◆ **DATA PROVIDED**:
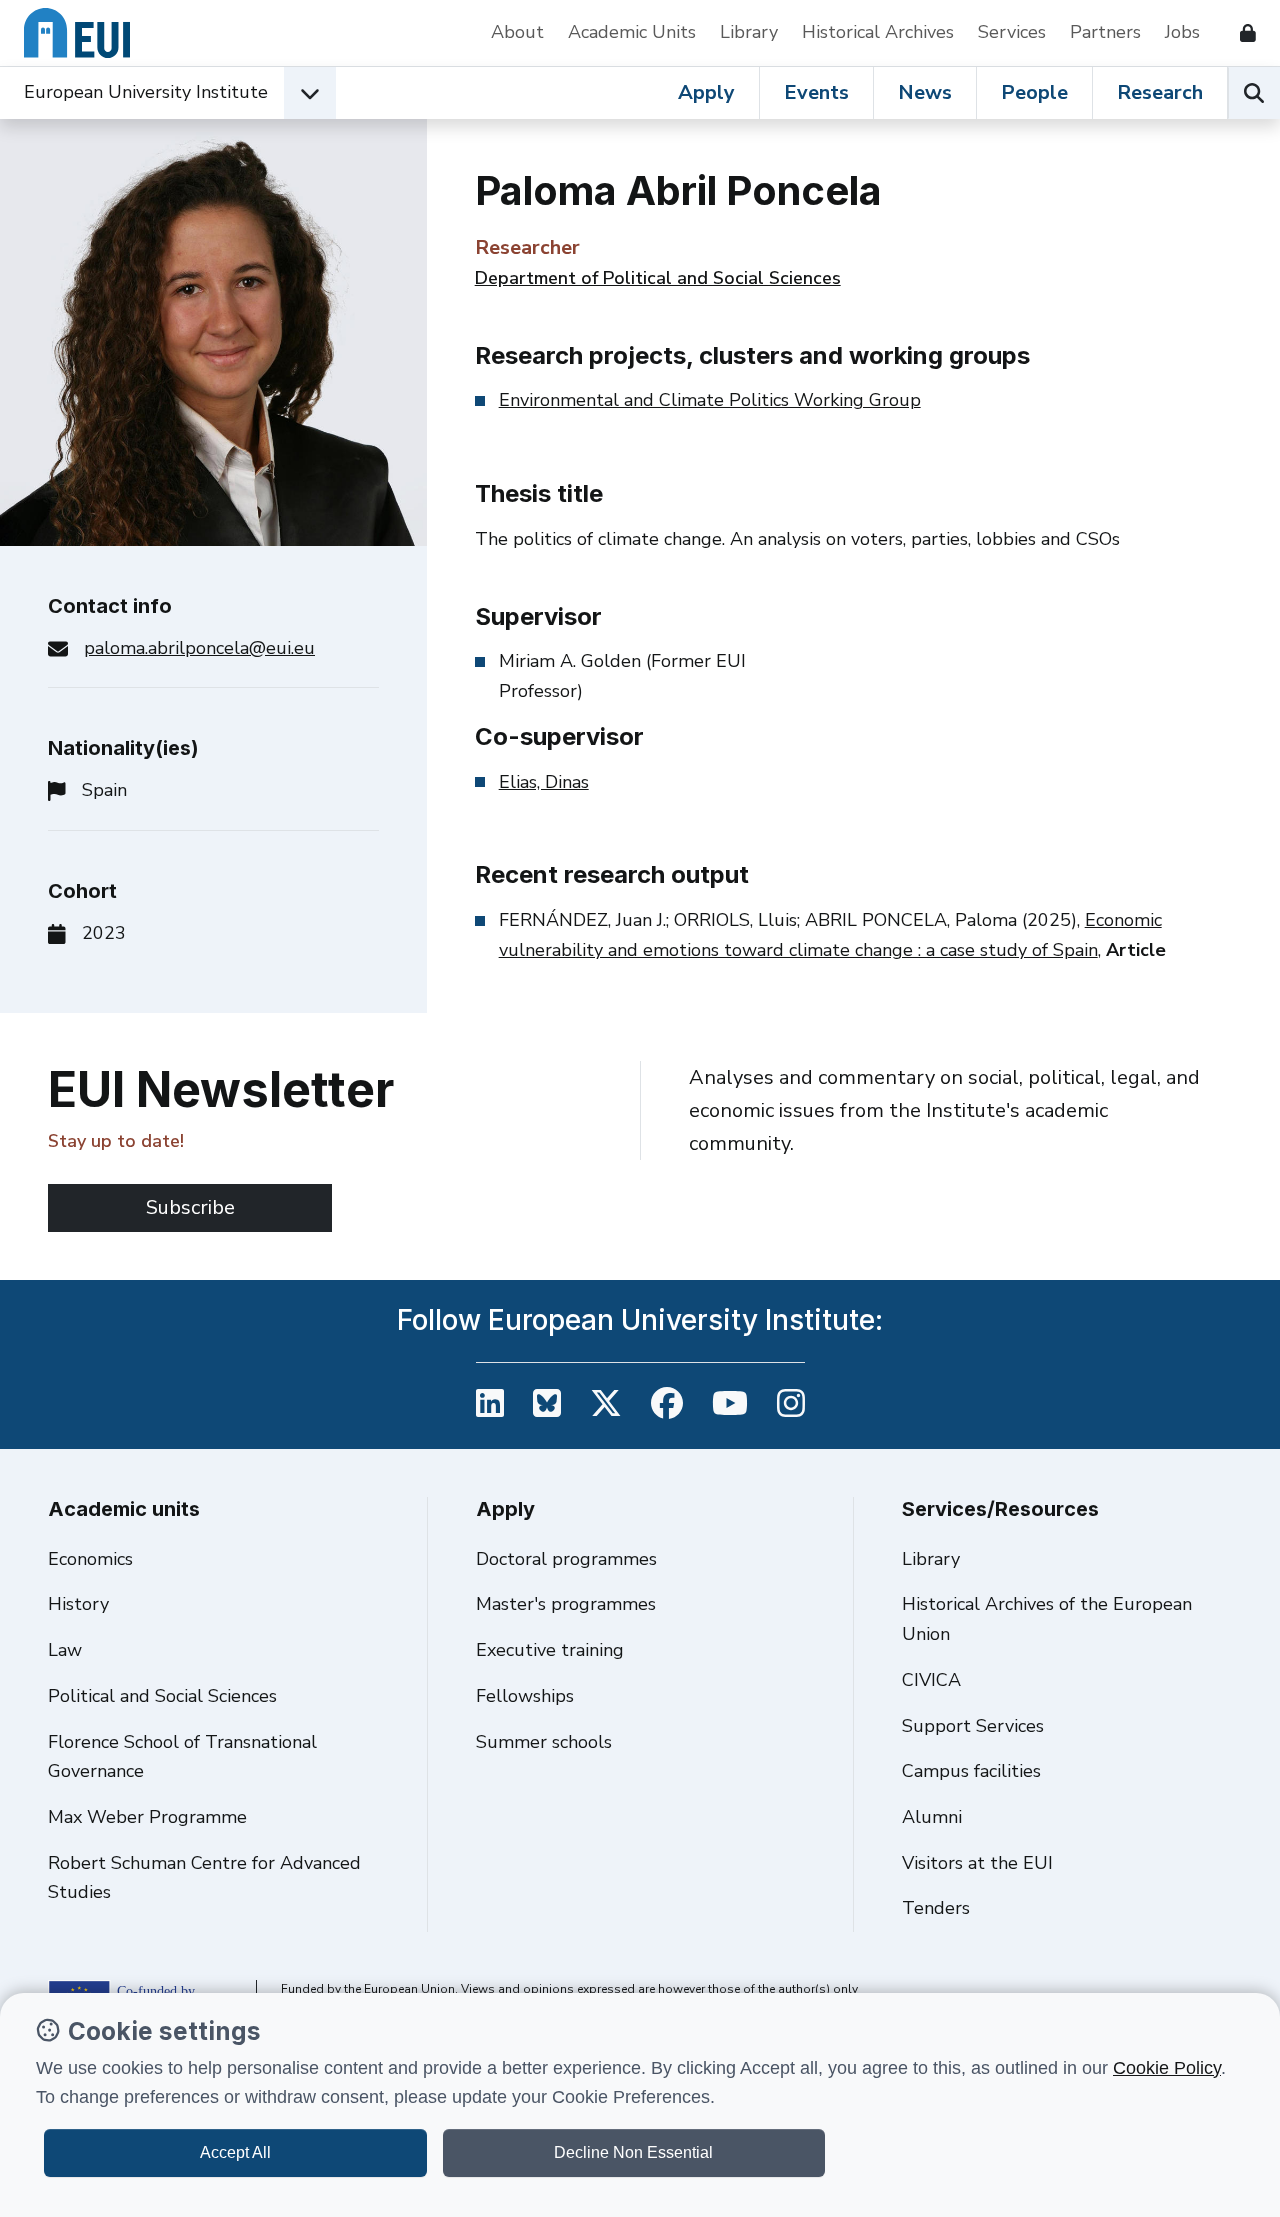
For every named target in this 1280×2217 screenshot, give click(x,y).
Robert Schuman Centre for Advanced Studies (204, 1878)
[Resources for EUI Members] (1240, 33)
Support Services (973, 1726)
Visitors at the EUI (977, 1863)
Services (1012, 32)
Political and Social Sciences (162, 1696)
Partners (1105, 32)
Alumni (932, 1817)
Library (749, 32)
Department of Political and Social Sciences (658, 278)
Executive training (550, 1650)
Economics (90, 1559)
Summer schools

◆ **WORK REQUEST**: Up to and including the last line of the material, reproduce every line exactly, beginning with the one that contains "Alumni (932, 1817)" and adding nothing else.

◆ **TASK OUTPUT**:
Alumni (932, 1817)
Library (749, 32)
Department of Political and Social Sciences (658, 278)
Executive training (550, 1650)
Economics (90, 1559)
Summer schools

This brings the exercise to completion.